Моника сидела разрумянившаяся, встрепанная, и лицо ее от винных паров расплылось. Мать Моники была толстуха, с приметными усиками, но мне и в голову не приходило, что моя жена с годами станет так на нее похожа. Ну что ж, пусть будет похожа, я не против. Мне вдруг подумалось, что, хоть я и опустил на днях в почтовый ящик письмо, в котором уверял, что готов ее бросить, она, несмотря ни на что, будет обо мне заботиться. Взгляды ее, обращенные ко мне, точно просверливали тьму, порожденную Оунсами, между которыми сейчас что-то происходило. Мы с Моникой да, пожалуй, и Алан были в ту минуту в полном ладу и со сверчками, и с шуршанием изредка проносившихся мимо машин, но дух товарищества словно вдруг поблек от каких-то непостижимых перемен в Карен, приглушенный еще и общей усталостью: мы весь вечер не отрывались от телевизора и теперь сидели вялые, размякшие. Мы даже обрадовались, когда Карен поднялась и оборвала нашу болтовню. Впереди новый день, сказала Карен, и она отправляется спать. Моника тут же ее поддержала и прибавила, что завтра ей с Томми идти к ортодонту.
Мы поцеловались на прощание: я и Карен натянуто, а Алан никак не хотел отпускать руку Моники. На дворе заморосил теплый дождичек. Жена уснула возле меня в машине, а дворники мерно смахивали крапинки дождя с ветрового стекла. В центре города было пустынно, огромные опустевшие фабрики казались спящими и оттого таинственными и благодушными. Мы жили на другом берегу реки, чуть дальше средней школы.
Это был наш последний вечер с Оунсами. Наутро Карен позвонила мне в то время, когда Моника ушла с Томми.
— Я все ему рассказала.
— Рассказала?! — Сердце мое похолодело, мигом соскочил последний хмель. — Но зачем?
Я снял трубку на втором этаже и теперь вдруг увидел внизу на земле желтые листья, первые опавшие листья в лужицах вчерашнего дождя.
Карен говорила хрипловато — она не выспалась, — тщательно выговаривая каждое слово, точно растолковывала что-то ребенку.
— Разве ты не понимаешь, о чем Алан… — я терпеть не мог, когда она с некоторым нажимом произносила «Алан», — твердил вчера вечером? Он твердил, что хочет переспать с твоей женой.
— Да, что-то в этом роде. Ну и что с того?
Карен не ответила. А я продолжал:
— Ты считаешь, он должен был предложить ей это наедине, а не делать предметом общего обсуждения?

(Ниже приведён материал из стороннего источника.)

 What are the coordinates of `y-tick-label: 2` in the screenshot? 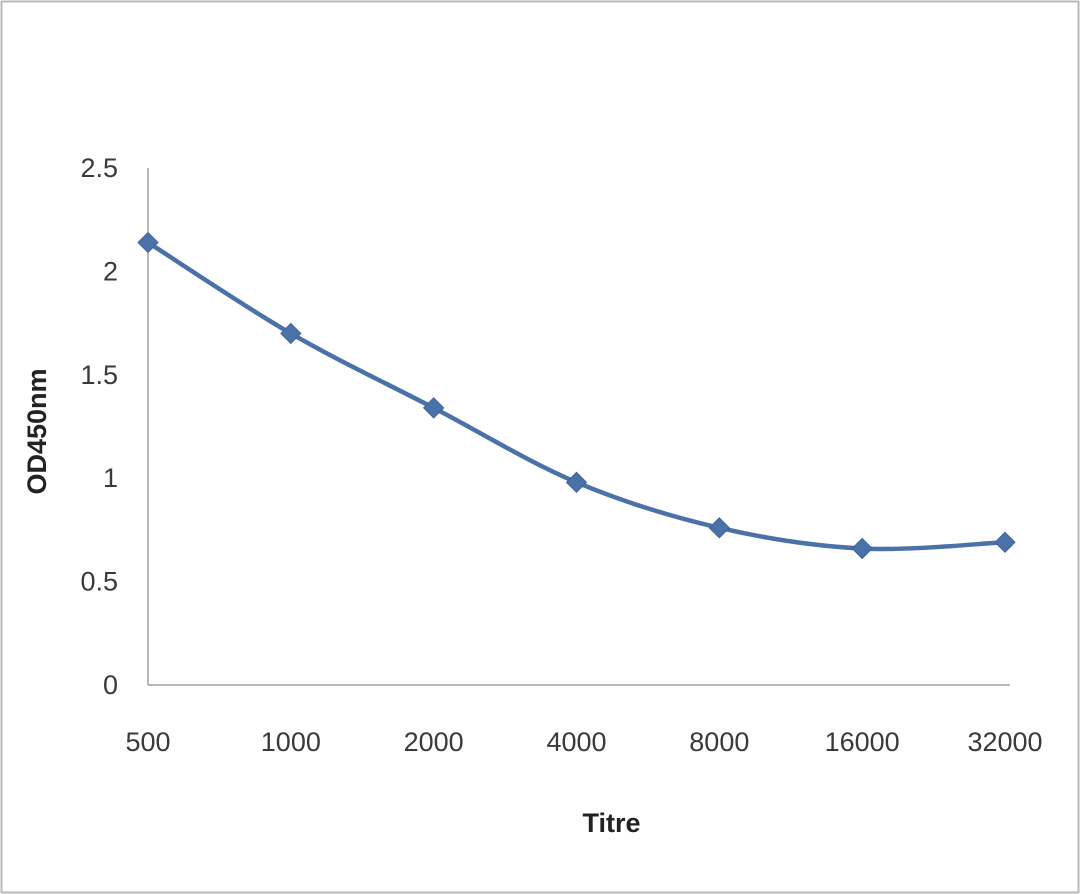 It's located at (110, 271).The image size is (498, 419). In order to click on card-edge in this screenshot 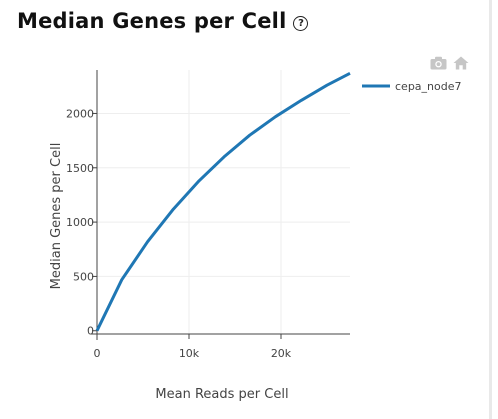, I will do `click(490, 210)`.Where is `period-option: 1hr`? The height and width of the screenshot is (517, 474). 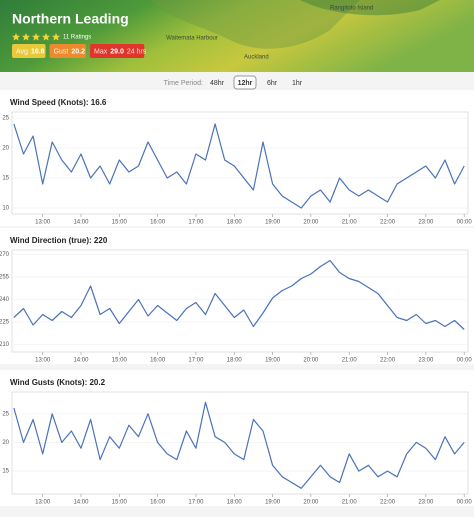
period-option: 1hr is located at coordinates (298, 84).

— Он не решился на это лишь потому, что не верил, что ты согласишься взамен взять меня… — Карен запнулась, а потом вновь заговорила, глотая слезы. — Он ведь видел только, как мы спорим.

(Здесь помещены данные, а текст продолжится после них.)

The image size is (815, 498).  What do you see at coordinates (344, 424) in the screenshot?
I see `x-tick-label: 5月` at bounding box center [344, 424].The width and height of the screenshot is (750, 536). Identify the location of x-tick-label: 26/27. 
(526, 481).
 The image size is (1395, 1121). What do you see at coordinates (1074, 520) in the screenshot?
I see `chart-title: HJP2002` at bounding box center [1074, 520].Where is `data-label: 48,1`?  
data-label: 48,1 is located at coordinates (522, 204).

— Очень трогательно, — сказал я. Хотя вовсе не находил в Алане ничего трогательного. Карен, видно, хотелось, чтоб я одобрил ее поступок. — Фрэнк, я не могла вынести этой его наивности.
— И как он воспринял новость?
— Она его страшно развеселила. Он не дал мне спать до утра. Не мог поверить — мне не надо, наверно, тебе этого говорить, — не мог поверить, что я спала с местным.

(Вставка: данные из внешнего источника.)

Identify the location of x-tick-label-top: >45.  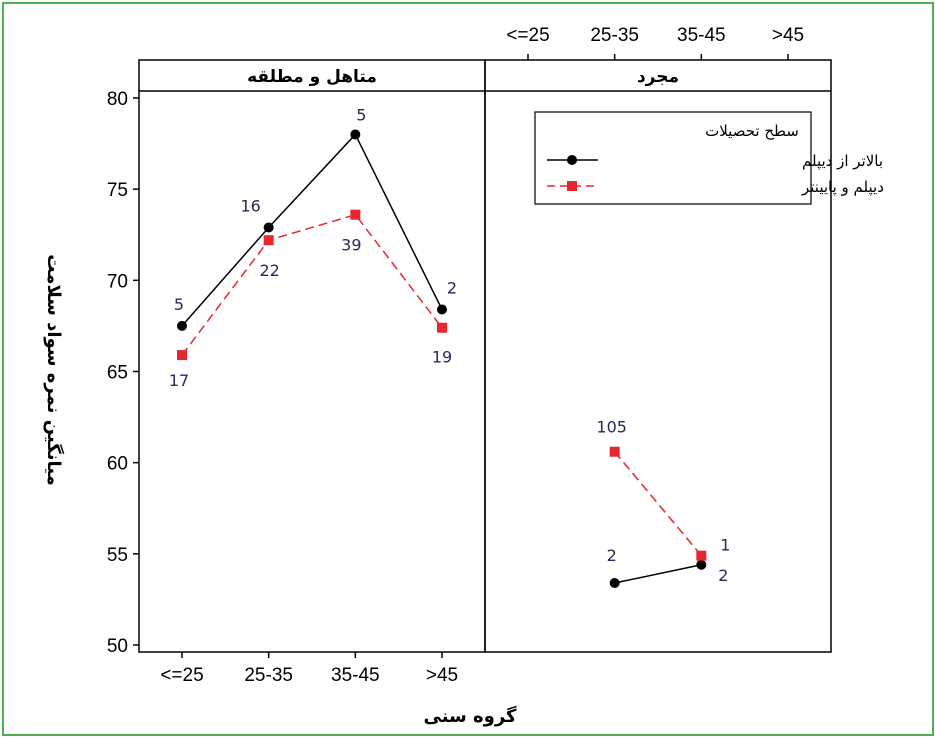
(788, 36).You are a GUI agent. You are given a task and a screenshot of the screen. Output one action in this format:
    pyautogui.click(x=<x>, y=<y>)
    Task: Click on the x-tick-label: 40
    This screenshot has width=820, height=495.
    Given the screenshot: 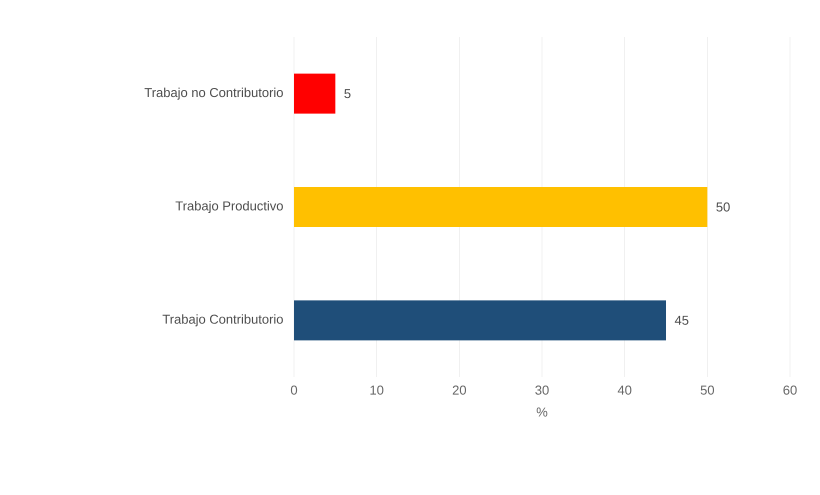 What is the action you would take?
    pyautogui.click(x=625, y=390)
    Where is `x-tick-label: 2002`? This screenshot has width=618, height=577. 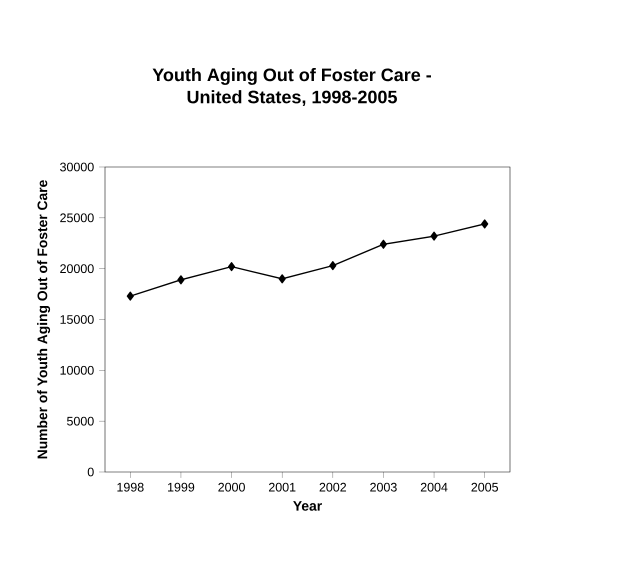 x-tick-label: 2002 is located at coordinates (333, 487).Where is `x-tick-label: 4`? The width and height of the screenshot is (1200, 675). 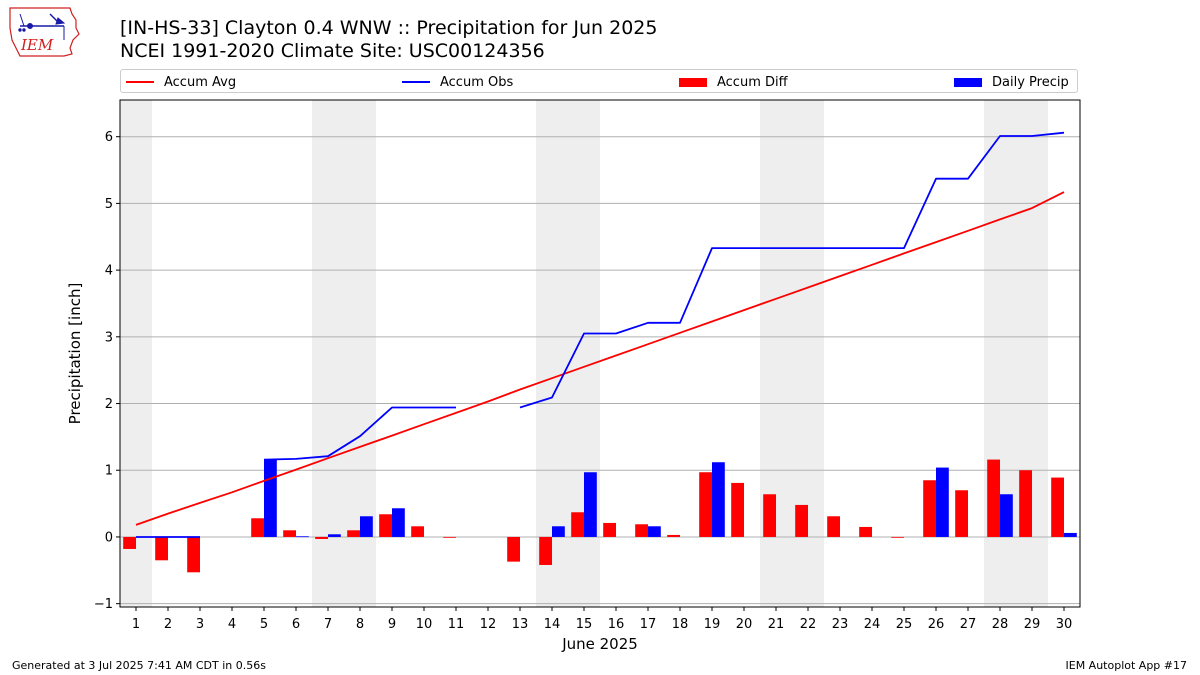
x-tick-label: 4 is located at coordinates (232, 624).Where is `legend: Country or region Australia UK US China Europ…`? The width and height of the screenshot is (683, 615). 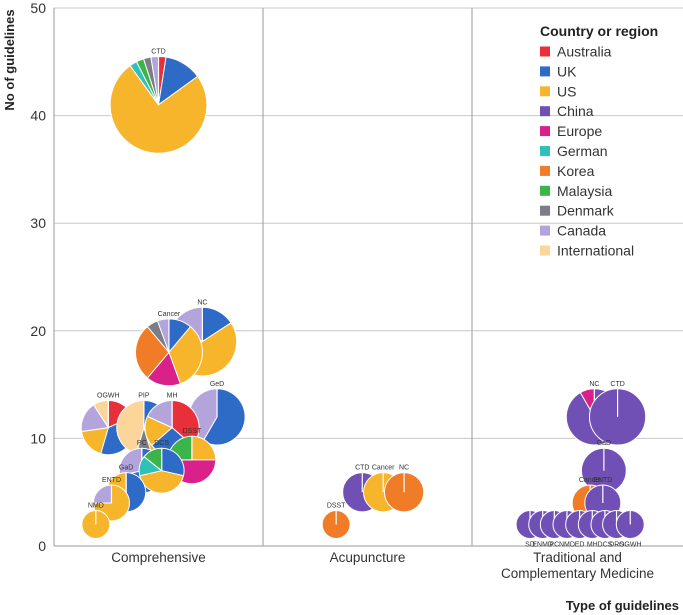 legend: Country or region Australia UK US China Europ… is located at coordinates (599, 141).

Внизу двое моих младших, пресытившись телевизором, тузили друг друга и ссорились.
— А если б с приезжим, он бы поверил? Со сколькими же приезжими ты спала?
— Фрэнк, не надо так… — Она заколебалась, стоит ли говорить. — Ты же знаешь, каково мне приходится. Ему же все безразлично. Он падает все ниже и ниже.
— Ну и черт с ним. — Меня вдруг сковал какой-то холод, полнейшая безучастность.
— Я так не могу.
— Ладно. Только мне кажется, ты поступила не очень-то красиво — выдала нас, ни о чем меня не предупредив, — сказал я, собрав остатки самолюбия.
— Ты бы отговорил меня.
— Само собой. Я ведь люблю тебя.
— Я это сделала и для тебя. Для тебя и для Моники.
— Благодарю. — День за окошком сиял, промытый дождем, и я подумал: когда она положит трубку, открою окно, впущу свежий воздух. — Ты получила мое письмо?